┌─ Source excerpt

In the case of Frazier and Rayner (1990), the results were qualitatively different for homonyms and polysemous nouns. Readers seemed to pick the dominant meaning of a homonym when there was no constraining context, but with polysemous words, readers showed no preference for the dominant over the subordinate sense. Pickering and Frisson (2001), though, found that when there was no constraining context preceding an ambiguous verb, both homonymous verbs with multiple meanings (rule) and polysemous ones with multiple senses (disarm) allowed readers to compute the dominant sense more easily, but such frequency effects occurred later for polysemous verbs. Both sets of authors have argued that these differences reveal that people are taking advantage of the related senses of polysemous words, which do not require an immediate commitment, as the unrelated meanings of homonyms do.

Core Meaning

The argument about the difference between homonyms and polysemes depends on some assumptions about the representations of these words and how they are processed. Polysemous words are often said to share a core meaning that is fairly constant across different senses (e.g., Caramazza & Grober, 1976; Ruhl, 1989). If that is the case, then when encountering a polysemous word with no biasing context, one could simply retrieve the core meaning and have some idea of what the speaker is talking about. Later information would add more features to this core, resulting in the specific, intended sense. As homonyms do not have this shared core meaning, such a strategy would not be possible for them.

└─
┌─ Records shown

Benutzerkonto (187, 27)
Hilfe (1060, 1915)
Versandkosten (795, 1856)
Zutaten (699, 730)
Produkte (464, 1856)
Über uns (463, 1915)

└─
┌─ Records shown

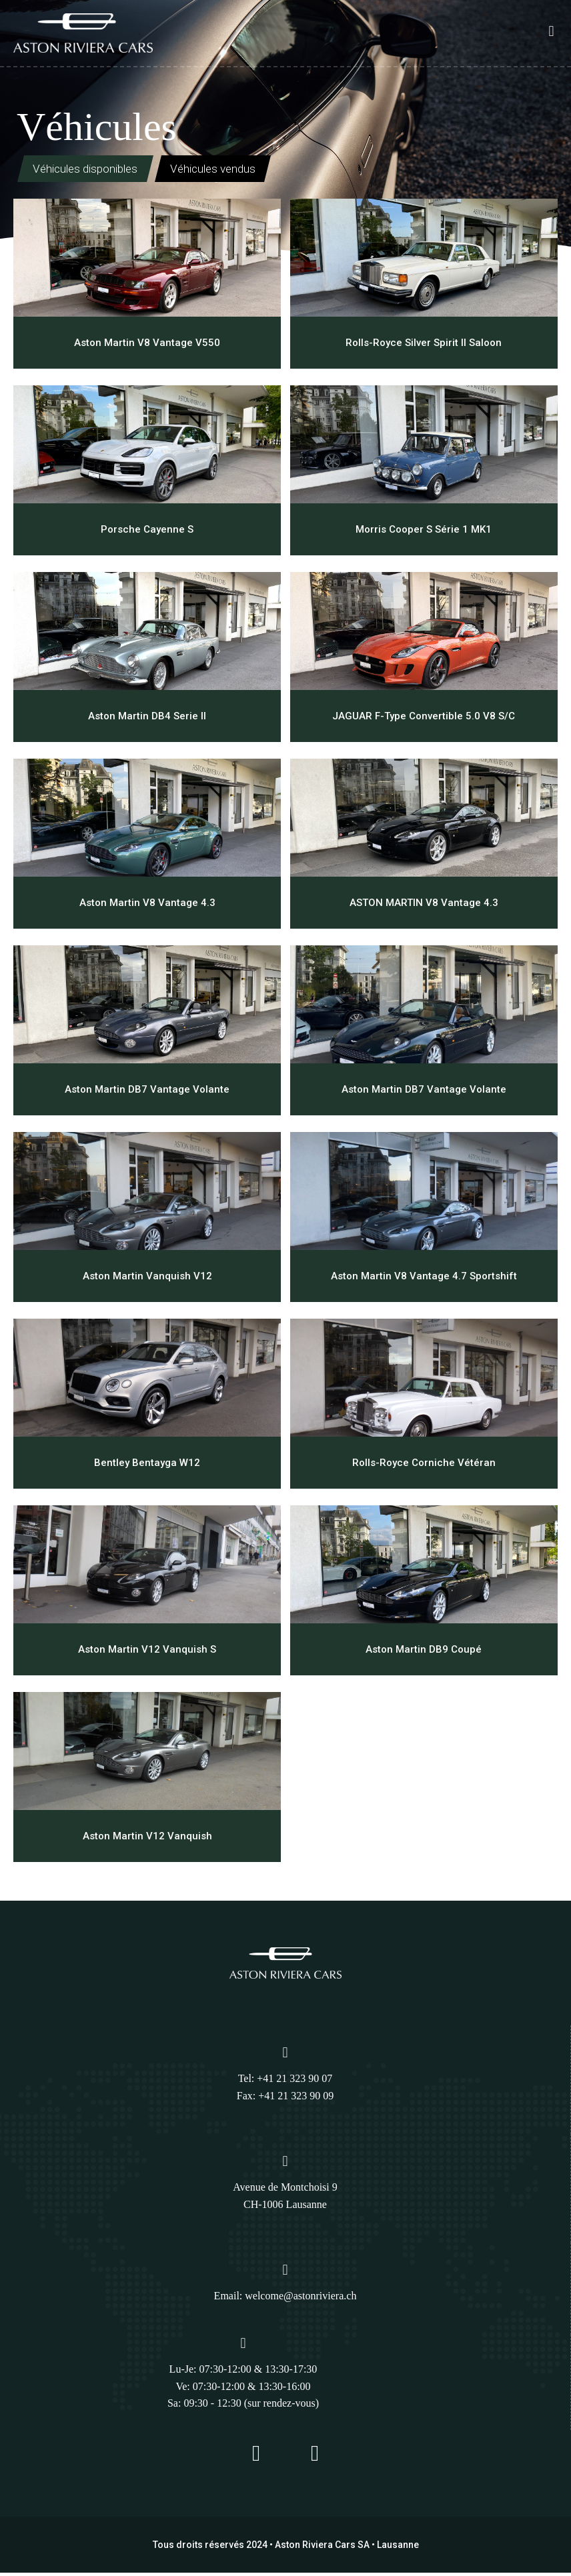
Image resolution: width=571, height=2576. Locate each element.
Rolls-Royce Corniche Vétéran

└─
┌─ Records shown

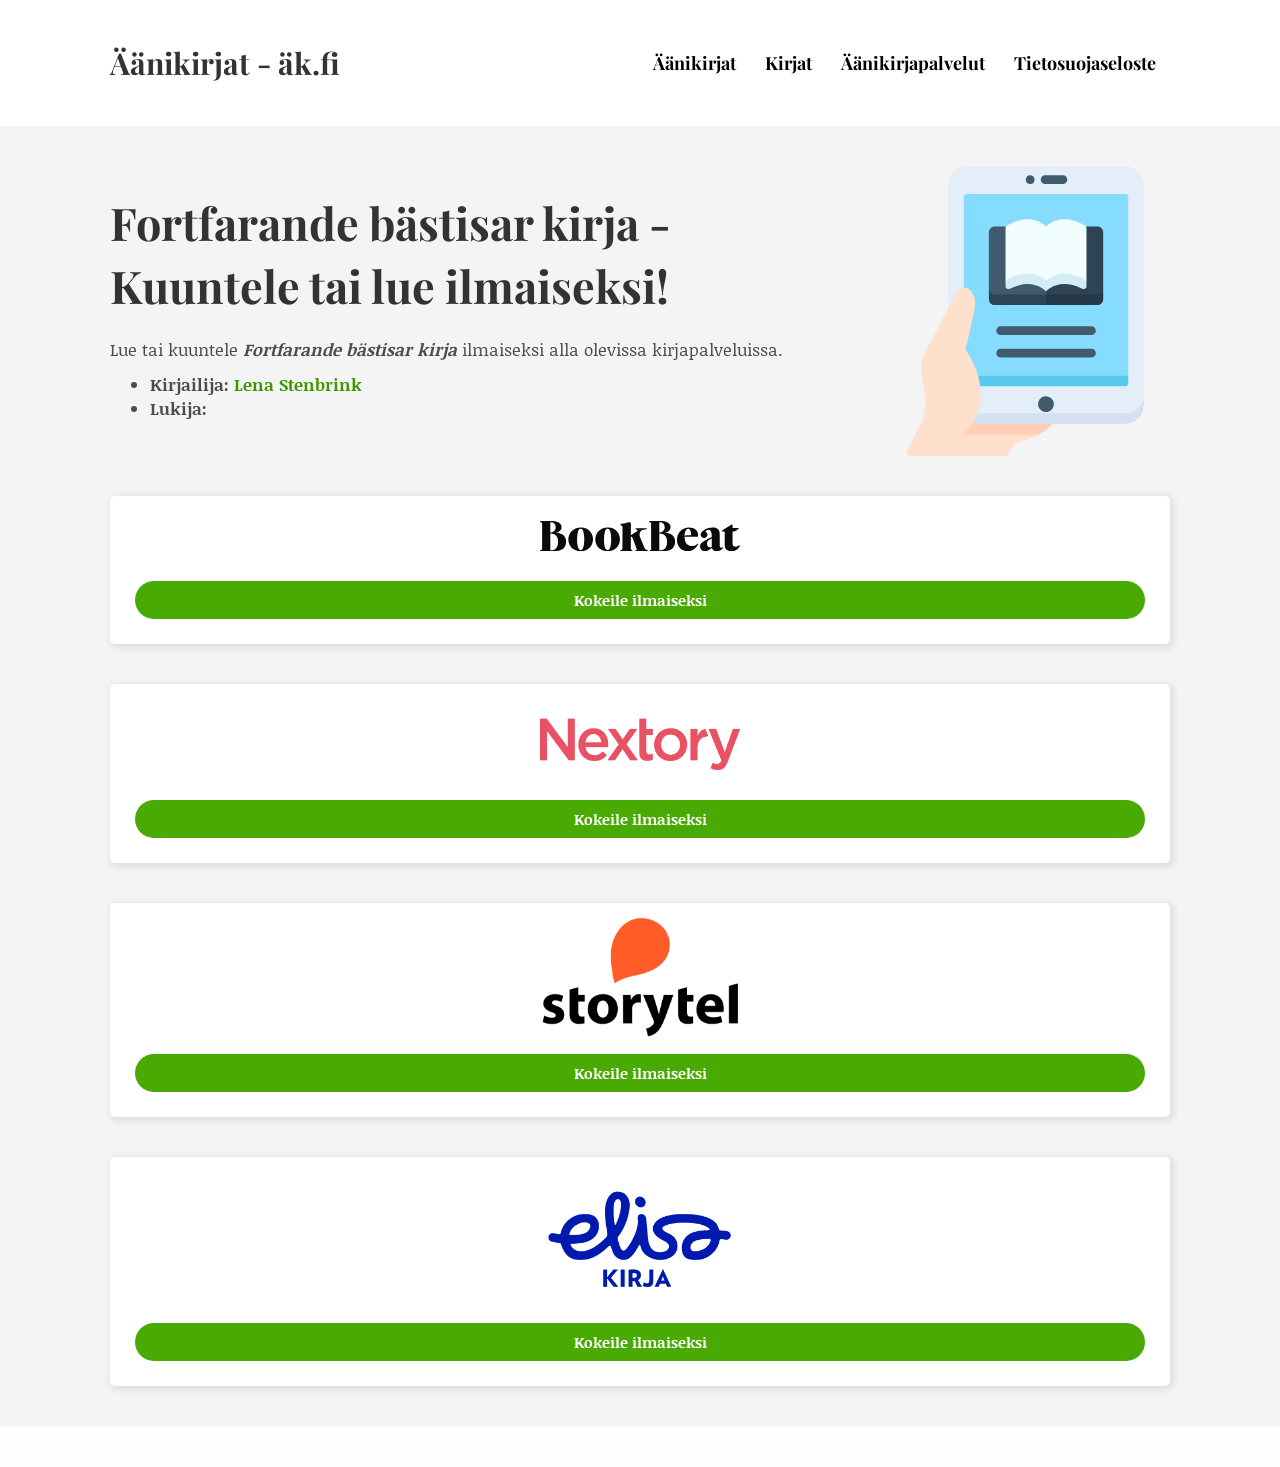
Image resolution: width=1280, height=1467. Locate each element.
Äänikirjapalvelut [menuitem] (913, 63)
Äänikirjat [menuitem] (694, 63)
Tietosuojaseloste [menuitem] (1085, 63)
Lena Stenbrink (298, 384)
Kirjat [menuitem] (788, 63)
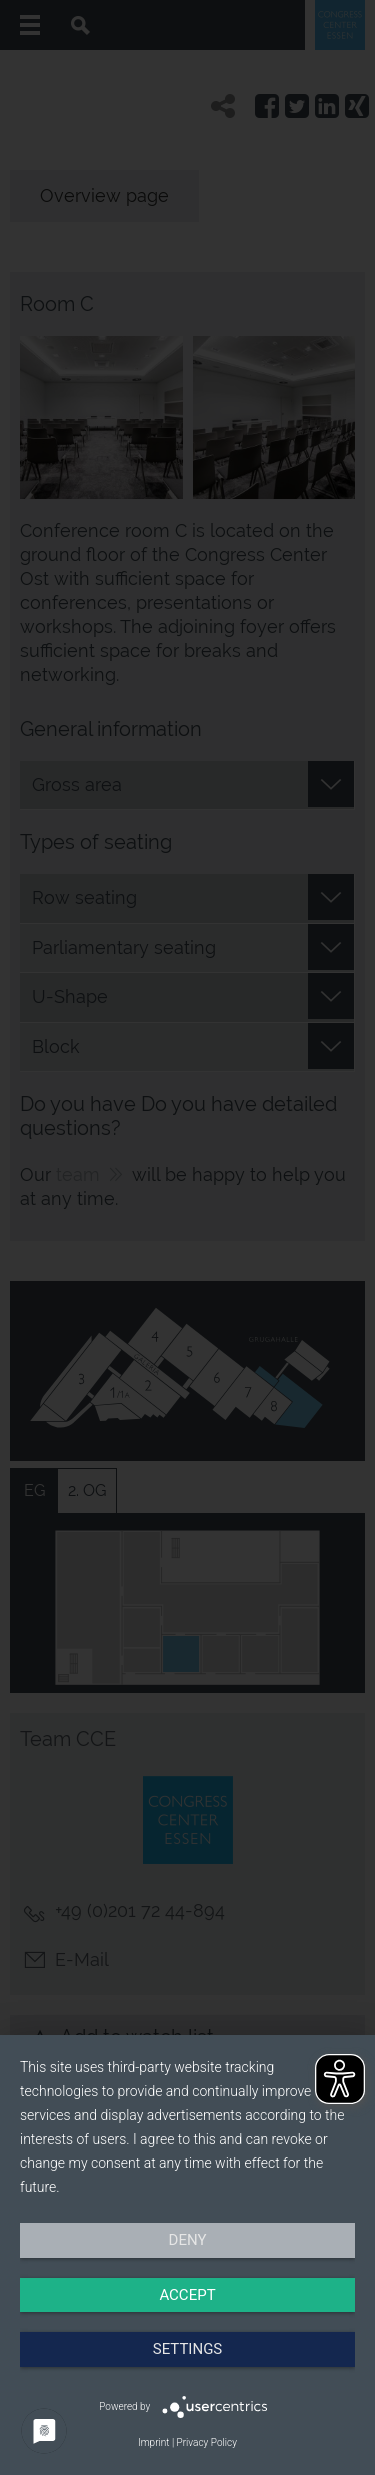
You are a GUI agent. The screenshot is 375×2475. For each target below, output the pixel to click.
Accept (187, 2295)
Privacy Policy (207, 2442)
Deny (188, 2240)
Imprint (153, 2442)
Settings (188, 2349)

└─

Tasks:
A) List every published work that the passage on homonyms and polysemous words cites, giving the authors and year for each.
B) Carry on the passage on homonyms and polysemous words from its final sentence, in the same formal register.

Answer set:
A) Frazier and Rayner (1990); Pickering and Frisson (2001); Caramazza & Grober (1976); Ruhl (1989)

B)
However, this notion of a core meaning for polysemous words has been criticized within the linguistic literature (Cruse, 1986, p. 71–4; Lakoff, 1987; Murphy, 2007; Rice, 1992; Zgusta, 1971, p. 66), and as we pointed out earlier, Klein and Murphy’s (2001, 2002) experiments suggest that many polysemous senses have very few features in common. If people read the word church in a neutral context, they cannot evoke a core meaning encompassing both the building and the religious organization, because the two share few, if any, common features. Furthermore, Klein and Murphy (2001) found results for comprehending polysemous words that were only slightly different from results with homonyms. Thus, if one interprets “core meaning” to be the components of a word’s meaning that are common across all its senses, then this hypothesis about how polysemous words are represented is problematic. The fact that senses can be formally related (e.g., church as an institution and as a building housing that institution) does not necessarily entail that they have many semantic features in common.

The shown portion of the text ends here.